— Directions for this task —
Edit the items from the line containing "The image size is (1568, 711)." through the end of the items, replacing "icon" with "button" and leaving everything else as it is.
==== Record set
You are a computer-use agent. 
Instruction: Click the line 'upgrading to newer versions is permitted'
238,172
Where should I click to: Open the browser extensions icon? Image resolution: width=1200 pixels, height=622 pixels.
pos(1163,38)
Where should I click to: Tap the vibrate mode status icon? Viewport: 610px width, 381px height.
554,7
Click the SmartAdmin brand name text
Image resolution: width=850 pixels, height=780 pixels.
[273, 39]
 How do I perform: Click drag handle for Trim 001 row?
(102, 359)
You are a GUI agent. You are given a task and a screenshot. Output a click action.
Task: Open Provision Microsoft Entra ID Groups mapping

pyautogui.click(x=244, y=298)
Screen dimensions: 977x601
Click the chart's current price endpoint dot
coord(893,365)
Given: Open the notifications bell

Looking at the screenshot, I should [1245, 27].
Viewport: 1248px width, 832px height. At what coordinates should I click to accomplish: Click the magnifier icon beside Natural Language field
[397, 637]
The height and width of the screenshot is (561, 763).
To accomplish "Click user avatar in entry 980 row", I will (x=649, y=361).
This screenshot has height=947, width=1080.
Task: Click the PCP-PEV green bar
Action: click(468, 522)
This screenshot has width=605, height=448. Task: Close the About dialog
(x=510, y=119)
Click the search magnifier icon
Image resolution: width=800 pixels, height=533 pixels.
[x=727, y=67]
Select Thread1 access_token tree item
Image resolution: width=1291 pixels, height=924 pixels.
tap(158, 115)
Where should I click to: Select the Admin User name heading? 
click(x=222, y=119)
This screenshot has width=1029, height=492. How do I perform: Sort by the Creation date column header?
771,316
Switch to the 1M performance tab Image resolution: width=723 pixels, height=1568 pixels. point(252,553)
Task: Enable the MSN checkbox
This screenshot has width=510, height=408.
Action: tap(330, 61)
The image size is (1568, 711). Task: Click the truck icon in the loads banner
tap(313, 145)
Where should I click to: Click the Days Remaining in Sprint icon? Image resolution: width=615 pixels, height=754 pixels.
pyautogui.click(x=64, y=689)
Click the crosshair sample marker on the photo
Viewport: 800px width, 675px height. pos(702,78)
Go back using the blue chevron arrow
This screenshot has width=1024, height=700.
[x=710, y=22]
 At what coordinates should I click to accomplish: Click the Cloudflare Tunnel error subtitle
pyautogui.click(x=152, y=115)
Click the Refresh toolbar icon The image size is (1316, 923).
========
— Completed task —
The image size is (1568, 711). Task: Click the truck button in the loads banner
tap(313, 145)
Where should I click to: Click the Days Remaining in Sprint button? Image resolution: width=615 pixels, height=754 pixels.
pyautogui.click(x=64, y=689)
Click the crosshair sample marker on the photo
Viewport: 800px width, 675px height. pos(702,78)
Go back using the blue chevron arrow
This screenshot has width=1024, height=700.
[x=710, y=22]
 At what coordinates should I click to accomplish: Click the Cloudflare Tunnel error subtitle
pyautogui.click(x=152, y=115)
Click the Refresh toolbar button The image size is (1316, 923).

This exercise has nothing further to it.